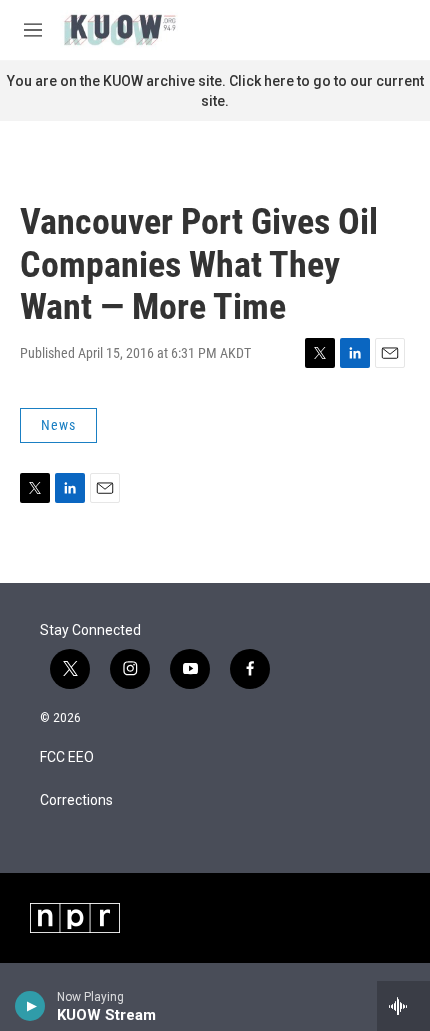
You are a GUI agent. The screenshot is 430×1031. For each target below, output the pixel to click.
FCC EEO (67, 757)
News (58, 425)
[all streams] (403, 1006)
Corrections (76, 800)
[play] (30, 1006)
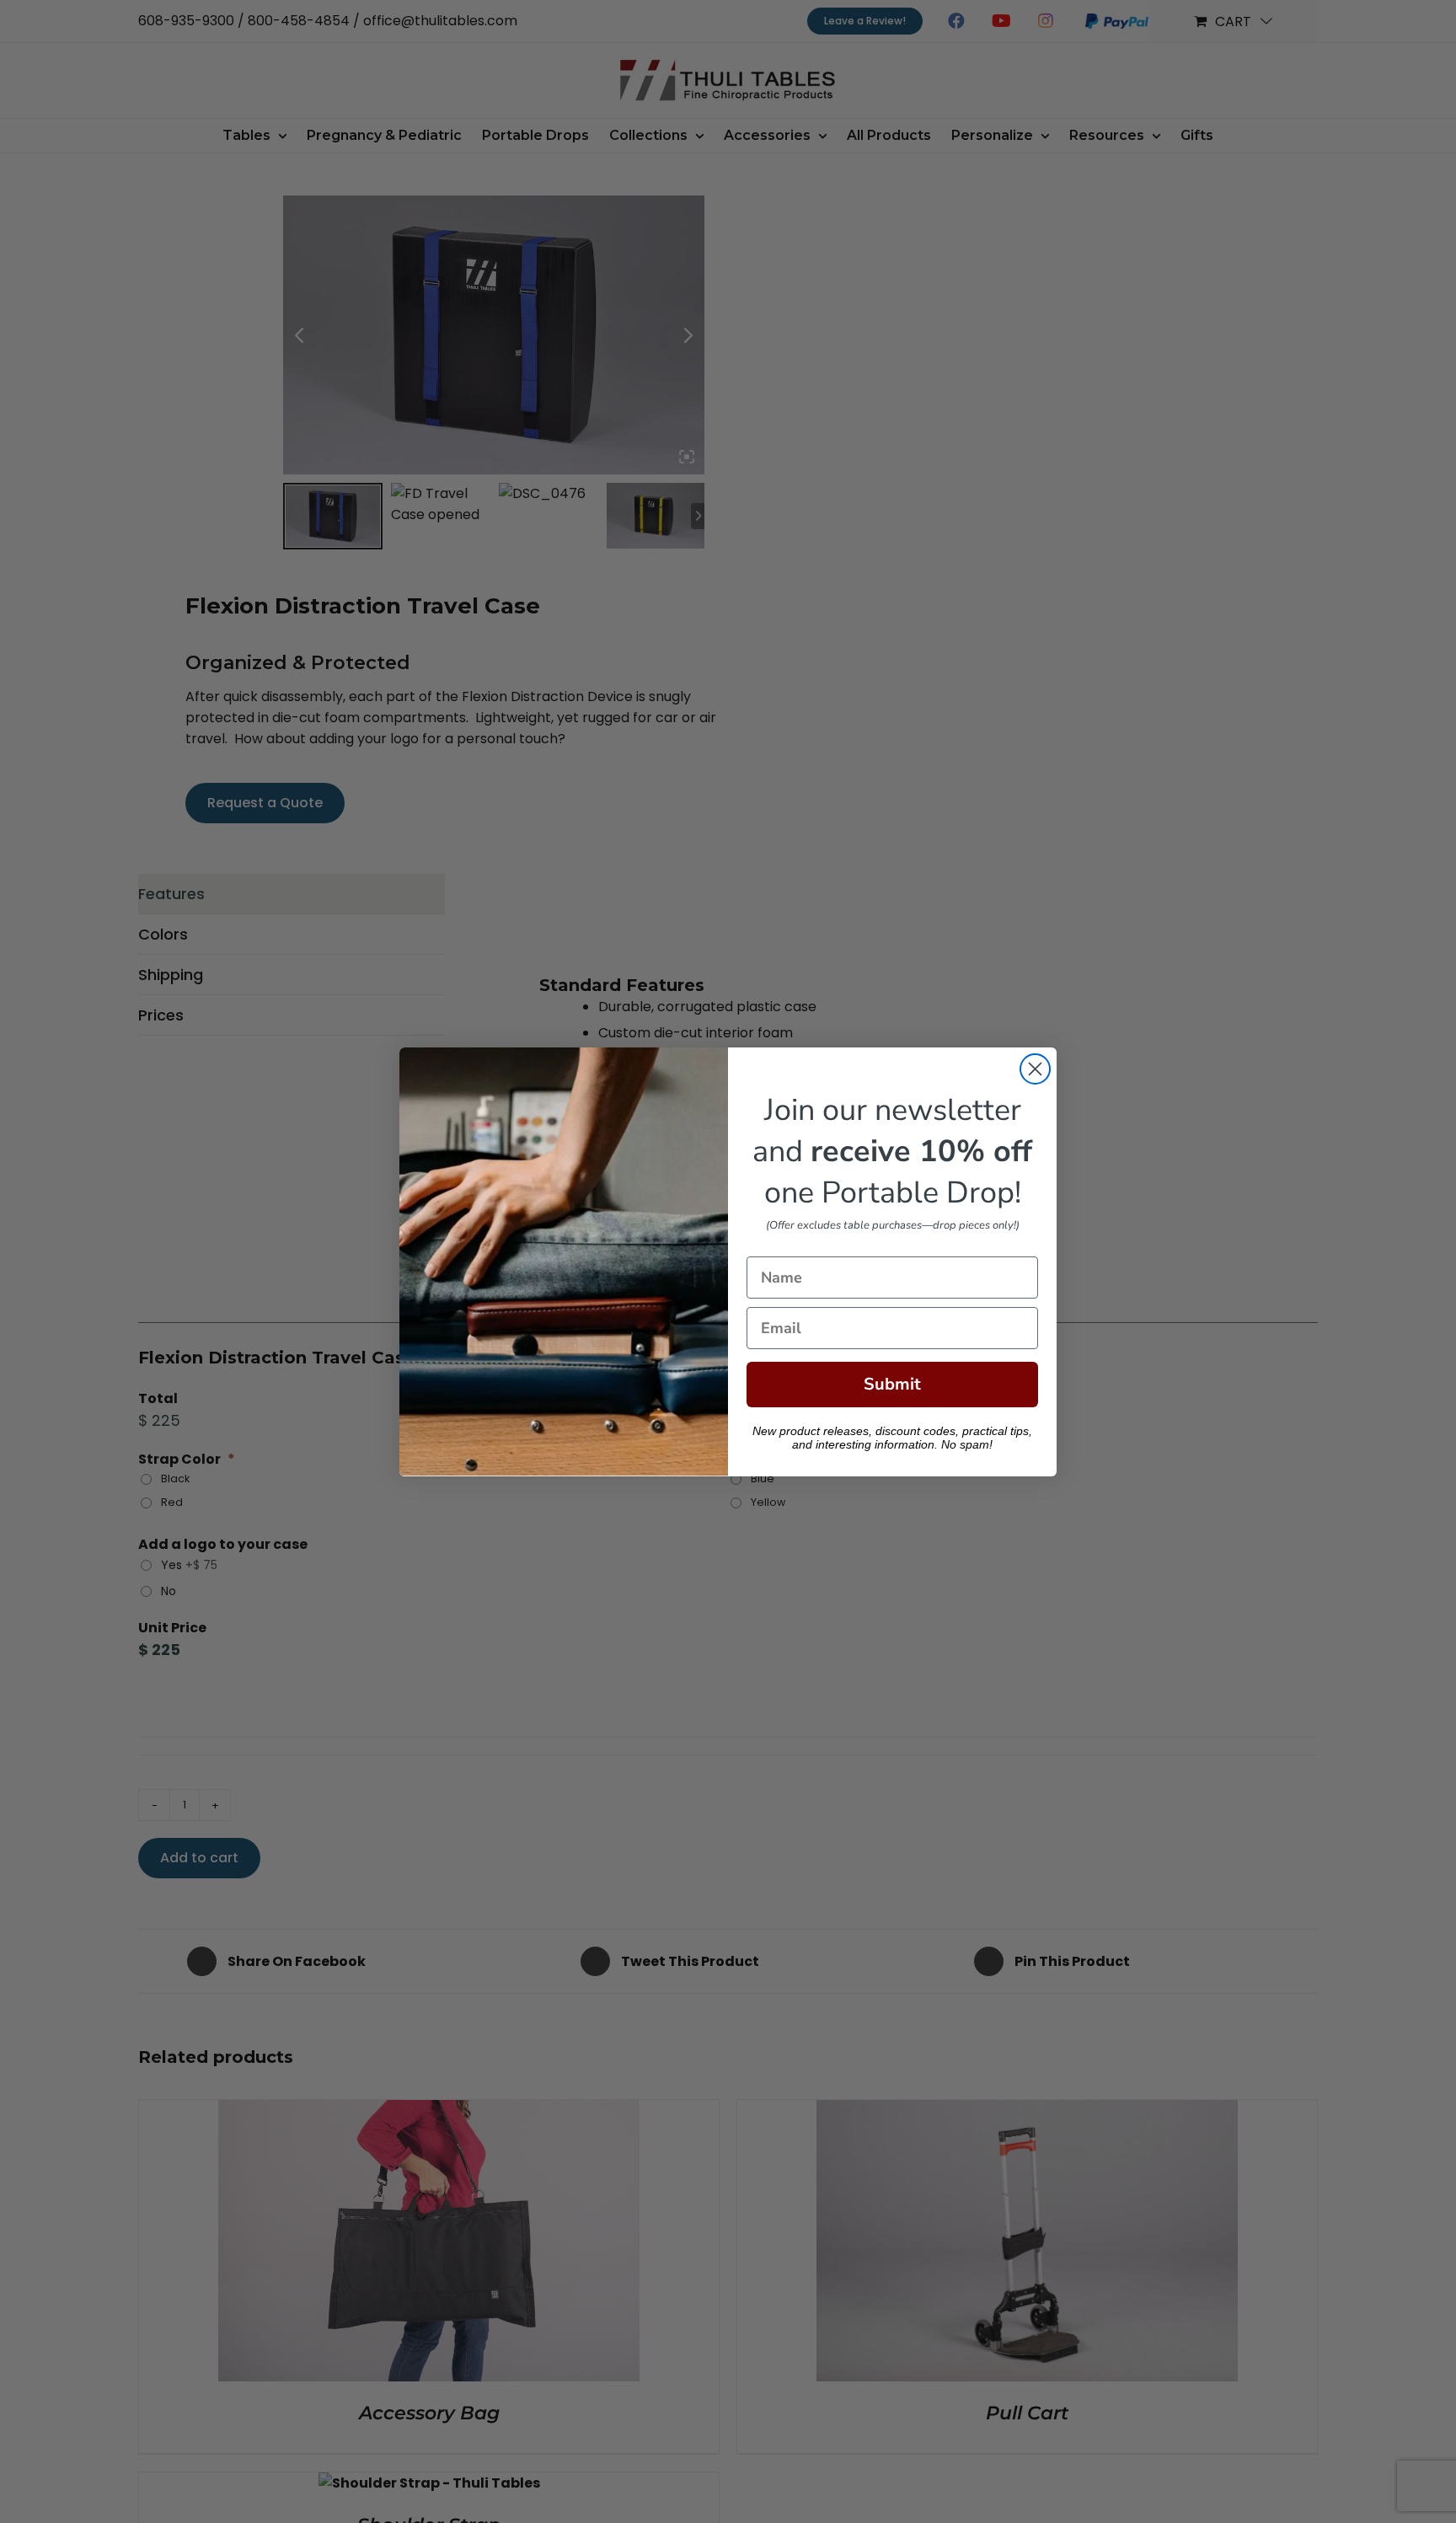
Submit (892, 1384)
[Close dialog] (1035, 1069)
---
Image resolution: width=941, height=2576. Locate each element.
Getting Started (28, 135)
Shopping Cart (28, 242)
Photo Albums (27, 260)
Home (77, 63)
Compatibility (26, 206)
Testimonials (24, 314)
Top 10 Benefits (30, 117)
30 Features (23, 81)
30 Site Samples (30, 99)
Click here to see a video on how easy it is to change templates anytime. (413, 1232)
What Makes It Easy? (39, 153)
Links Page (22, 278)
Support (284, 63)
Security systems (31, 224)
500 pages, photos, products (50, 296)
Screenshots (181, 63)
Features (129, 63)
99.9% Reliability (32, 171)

§ What you have to do
The word is "each". Copy every line above where it appears.

§ Reply
You are a GUI agent. The screenshot is 430×1031. For each target below, output the pixel to click.
Image resolution: width=941, height=2576. Locate each element.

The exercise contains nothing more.